二人は、星屑がぶつかった箇所を片手でなでながら、私を不満の目で見つめる。
全く……喧嘩を見せつけられる私の気にもなってくれないか。
二人には頭を冷やしてもらわなきゃならないけど、さて、どうしようか。
「店は閉めてしまったけど、夜はまだまだ長いから……そうだね、空、一つ頼まれてくれるかい?」
私は、適当な仕事を空に預けることにした。
壊れた魔法具が入っているバスケット。それをカウンターの下から出して空を手招きした。
「これの材料が足りないから、夢渡りの扉をくぐって、材料調達してくれないか?」
空に見せたのは、手のひらサイズの水晶の玉。中には一輪の花が封じ込められている。
「これは、『清かな花水晶』。中の花が見えるかい?」
「はい。見えます」
空は花水晶を覗き込む。水晶にはヒビが入り、中の花びらは全て散ってしまって、バラバラになった状態で水晶の中に閉じ込められていた。

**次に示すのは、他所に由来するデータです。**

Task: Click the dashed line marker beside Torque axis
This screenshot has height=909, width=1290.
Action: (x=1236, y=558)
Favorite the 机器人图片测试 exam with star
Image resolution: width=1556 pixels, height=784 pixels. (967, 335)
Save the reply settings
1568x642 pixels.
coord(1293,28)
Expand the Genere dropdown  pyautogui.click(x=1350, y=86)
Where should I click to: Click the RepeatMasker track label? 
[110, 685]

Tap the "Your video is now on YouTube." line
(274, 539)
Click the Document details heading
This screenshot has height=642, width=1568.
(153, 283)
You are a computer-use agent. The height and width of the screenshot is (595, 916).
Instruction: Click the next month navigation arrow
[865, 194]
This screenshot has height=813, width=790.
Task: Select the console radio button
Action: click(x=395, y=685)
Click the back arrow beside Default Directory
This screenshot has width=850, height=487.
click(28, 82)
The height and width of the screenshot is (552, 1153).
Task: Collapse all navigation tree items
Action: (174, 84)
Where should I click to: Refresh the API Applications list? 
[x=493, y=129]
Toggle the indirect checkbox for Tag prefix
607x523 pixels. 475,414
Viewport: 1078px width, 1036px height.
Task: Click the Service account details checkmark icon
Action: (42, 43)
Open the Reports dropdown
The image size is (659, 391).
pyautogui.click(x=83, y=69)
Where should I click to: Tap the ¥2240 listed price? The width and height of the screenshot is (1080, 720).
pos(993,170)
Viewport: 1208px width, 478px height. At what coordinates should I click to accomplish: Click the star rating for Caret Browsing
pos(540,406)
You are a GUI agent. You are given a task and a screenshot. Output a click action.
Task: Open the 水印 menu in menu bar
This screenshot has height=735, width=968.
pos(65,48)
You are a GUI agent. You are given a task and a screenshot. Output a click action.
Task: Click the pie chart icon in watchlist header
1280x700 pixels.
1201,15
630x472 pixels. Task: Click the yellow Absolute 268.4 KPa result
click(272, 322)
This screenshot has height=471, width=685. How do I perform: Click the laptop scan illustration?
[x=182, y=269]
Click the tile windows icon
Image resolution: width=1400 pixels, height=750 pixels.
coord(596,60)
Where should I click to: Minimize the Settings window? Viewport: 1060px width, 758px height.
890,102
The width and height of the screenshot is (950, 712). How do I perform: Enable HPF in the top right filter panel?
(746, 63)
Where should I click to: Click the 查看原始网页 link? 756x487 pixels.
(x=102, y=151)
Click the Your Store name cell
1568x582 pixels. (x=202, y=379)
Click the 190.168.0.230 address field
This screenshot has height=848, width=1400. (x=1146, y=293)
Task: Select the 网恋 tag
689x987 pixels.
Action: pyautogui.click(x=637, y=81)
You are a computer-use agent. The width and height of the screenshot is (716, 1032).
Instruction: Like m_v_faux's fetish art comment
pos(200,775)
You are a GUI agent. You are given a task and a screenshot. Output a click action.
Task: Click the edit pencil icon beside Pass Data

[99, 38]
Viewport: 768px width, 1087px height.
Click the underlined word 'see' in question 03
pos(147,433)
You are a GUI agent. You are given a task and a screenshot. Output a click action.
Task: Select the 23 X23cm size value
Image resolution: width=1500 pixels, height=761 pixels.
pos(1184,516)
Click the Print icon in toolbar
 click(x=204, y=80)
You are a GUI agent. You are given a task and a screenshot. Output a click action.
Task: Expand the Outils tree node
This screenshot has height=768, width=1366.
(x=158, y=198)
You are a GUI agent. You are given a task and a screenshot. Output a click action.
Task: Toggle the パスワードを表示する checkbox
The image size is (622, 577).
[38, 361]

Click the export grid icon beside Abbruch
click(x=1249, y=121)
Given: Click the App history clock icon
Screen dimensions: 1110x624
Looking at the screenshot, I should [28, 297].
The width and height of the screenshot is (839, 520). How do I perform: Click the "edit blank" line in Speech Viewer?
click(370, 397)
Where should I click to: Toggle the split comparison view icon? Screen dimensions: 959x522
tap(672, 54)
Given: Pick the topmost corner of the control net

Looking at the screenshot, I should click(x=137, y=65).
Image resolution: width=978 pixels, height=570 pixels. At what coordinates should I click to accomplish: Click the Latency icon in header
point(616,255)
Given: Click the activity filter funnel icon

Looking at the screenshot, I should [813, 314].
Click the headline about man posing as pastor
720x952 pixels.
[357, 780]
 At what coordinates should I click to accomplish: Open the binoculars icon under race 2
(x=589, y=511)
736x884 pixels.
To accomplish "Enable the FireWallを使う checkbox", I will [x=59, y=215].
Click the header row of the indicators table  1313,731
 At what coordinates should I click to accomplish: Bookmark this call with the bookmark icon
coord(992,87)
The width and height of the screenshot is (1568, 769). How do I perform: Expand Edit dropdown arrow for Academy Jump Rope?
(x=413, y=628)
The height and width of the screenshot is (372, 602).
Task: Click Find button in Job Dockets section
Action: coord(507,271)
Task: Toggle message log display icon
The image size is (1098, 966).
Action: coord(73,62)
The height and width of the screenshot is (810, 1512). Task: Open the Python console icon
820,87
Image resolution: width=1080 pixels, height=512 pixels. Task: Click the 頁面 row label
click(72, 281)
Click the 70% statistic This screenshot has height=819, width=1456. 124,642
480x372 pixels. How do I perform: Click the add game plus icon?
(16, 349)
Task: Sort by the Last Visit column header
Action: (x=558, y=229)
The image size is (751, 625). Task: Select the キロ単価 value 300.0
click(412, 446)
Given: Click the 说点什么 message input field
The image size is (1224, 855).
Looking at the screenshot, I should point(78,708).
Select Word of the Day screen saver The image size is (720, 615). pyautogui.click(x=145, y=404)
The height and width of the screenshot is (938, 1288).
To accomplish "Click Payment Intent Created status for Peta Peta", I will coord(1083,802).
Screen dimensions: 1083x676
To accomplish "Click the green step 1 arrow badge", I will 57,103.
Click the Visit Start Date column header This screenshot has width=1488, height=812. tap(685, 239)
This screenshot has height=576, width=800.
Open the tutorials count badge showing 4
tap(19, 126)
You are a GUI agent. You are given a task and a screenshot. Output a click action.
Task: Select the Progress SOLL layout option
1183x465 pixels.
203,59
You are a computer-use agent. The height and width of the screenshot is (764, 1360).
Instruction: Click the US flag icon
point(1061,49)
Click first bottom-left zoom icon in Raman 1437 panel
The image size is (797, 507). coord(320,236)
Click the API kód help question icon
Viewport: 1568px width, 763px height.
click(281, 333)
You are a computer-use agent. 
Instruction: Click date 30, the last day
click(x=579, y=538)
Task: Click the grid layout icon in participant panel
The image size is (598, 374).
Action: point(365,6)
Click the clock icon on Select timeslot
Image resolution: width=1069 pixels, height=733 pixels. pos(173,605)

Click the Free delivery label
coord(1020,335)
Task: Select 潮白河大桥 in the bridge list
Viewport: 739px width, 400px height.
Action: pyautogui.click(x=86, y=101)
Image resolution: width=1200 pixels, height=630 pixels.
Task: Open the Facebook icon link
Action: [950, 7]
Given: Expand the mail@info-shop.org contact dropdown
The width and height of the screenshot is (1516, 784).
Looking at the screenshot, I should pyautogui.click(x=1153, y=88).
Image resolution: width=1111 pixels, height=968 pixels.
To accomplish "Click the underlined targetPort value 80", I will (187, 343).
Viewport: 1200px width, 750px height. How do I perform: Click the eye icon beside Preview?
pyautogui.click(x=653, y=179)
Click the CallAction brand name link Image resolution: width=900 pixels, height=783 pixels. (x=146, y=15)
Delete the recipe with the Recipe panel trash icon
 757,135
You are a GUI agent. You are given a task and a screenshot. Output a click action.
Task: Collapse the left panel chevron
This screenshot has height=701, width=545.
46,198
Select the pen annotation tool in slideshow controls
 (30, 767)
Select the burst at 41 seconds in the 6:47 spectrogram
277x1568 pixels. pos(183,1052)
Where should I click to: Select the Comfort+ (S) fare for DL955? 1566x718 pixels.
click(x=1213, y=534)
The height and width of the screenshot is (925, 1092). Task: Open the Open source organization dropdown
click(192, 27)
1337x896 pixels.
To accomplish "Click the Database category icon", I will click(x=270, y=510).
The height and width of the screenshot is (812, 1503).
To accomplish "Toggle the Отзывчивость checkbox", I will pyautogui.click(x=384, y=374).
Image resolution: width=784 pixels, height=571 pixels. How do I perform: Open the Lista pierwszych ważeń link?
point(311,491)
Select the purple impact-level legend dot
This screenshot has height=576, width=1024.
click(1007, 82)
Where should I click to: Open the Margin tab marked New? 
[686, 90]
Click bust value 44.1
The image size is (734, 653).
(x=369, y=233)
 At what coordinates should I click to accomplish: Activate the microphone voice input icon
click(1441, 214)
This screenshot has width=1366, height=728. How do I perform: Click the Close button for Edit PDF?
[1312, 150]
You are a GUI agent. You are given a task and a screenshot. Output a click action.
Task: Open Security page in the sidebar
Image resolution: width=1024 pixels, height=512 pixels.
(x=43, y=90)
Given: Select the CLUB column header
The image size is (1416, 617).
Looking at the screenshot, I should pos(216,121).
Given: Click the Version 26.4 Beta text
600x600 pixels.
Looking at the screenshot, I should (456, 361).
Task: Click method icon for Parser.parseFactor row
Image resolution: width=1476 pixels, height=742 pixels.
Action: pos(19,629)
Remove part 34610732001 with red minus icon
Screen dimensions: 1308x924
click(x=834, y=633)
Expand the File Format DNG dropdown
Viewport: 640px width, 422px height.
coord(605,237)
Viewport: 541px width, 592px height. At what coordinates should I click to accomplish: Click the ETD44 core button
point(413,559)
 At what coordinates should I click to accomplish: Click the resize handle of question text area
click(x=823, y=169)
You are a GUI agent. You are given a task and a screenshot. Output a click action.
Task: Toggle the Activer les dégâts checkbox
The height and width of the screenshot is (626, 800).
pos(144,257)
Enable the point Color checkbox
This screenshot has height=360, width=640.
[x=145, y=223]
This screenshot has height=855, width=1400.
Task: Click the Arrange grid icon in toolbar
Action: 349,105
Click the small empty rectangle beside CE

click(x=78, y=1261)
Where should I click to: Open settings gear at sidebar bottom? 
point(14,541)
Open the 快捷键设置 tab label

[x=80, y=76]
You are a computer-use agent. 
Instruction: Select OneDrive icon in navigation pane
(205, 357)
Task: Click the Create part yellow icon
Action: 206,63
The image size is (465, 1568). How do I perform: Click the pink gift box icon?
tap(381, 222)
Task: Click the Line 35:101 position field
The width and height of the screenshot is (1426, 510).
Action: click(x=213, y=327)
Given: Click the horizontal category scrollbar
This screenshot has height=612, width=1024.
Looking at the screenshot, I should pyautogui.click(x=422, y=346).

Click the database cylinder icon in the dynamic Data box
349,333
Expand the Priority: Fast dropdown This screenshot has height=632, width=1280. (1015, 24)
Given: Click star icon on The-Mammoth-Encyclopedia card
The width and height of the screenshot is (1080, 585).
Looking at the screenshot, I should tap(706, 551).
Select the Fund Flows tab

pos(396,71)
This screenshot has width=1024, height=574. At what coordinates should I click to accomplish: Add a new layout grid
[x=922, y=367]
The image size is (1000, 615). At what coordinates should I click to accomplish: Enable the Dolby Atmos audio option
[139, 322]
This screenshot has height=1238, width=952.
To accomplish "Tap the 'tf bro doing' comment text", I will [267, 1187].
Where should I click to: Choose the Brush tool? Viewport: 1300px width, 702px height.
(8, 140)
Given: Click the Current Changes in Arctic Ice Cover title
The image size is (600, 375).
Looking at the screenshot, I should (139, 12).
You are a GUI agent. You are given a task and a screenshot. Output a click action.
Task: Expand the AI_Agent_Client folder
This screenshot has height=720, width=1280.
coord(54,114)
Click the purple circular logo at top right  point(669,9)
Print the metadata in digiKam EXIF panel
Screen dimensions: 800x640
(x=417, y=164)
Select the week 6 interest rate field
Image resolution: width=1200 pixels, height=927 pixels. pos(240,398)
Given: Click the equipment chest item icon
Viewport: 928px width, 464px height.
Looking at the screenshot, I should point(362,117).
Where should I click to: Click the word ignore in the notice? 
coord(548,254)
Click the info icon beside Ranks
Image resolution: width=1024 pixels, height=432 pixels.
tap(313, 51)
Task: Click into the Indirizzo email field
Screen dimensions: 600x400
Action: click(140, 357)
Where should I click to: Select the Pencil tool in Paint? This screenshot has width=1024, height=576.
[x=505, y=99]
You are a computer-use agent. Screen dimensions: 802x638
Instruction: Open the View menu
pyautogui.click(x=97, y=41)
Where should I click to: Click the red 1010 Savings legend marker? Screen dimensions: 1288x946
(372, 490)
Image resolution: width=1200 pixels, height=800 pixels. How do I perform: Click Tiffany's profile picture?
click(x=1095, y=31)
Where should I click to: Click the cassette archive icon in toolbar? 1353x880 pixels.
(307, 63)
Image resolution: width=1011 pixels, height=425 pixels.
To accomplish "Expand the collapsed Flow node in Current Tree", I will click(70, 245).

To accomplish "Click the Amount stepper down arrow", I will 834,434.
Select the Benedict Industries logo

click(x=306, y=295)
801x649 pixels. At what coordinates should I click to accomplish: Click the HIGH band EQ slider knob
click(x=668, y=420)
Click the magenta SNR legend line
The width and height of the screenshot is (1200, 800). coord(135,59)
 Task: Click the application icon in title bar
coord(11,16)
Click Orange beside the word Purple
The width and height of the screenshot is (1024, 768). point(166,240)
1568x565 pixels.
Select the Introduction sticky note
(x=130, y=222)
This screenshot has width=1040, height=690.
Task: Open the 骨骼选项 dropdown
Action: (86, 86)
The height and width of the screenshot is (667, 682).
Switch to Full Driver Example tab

「これと同じ花を詰んできてほしい。一輪だけでいい。けど、一番綺麗なものを頼むよ」
「わかりました」
空は早速準備をし始めた。ショルダーバッグの中に、星屑のカンテラと魔法のマッチ、そしてニワトコの杖を詰め込んで、ショルダーバッグを肩に引っ掛けて店の奥へと向かっていく。
「気をつけるんだよ。必ず一時間以内に戻ってくるように」
「はい。行ってきます」
空はちらりと振り返り、私に手を振って階段を駆け上がる。
「やっぱり空はいい子だね」
タクにも私にも、言いたいことが色々あるだろうに、我慢することを選んでくれた。
「それにひきかえ、全く君は……」
タクはすっかりバツが悪そうな顔をしている。
「……ごめん。悪かった」
青い靄がうっすらと視界を覆う。タクの寂しさとか悲しみとかが、私の視界に現れているんだ。
その青の中に、紫の斑が散りばめられる。これは……焦り……?
「なあ、シュー」
タクは口を開く。
「前回の答え、聞かせてくれないか」
私を愛称で呼ぶのはタクだけだ。私は、そのくらい彼に気を許している。
だけど、タクの気持ちに、私は応えられないでいる。
✩.*˚
タクと初めて出会ったのは、私がまだ若かった頃。先生を生き返らせるという目標を掲げて、間もない頃だった。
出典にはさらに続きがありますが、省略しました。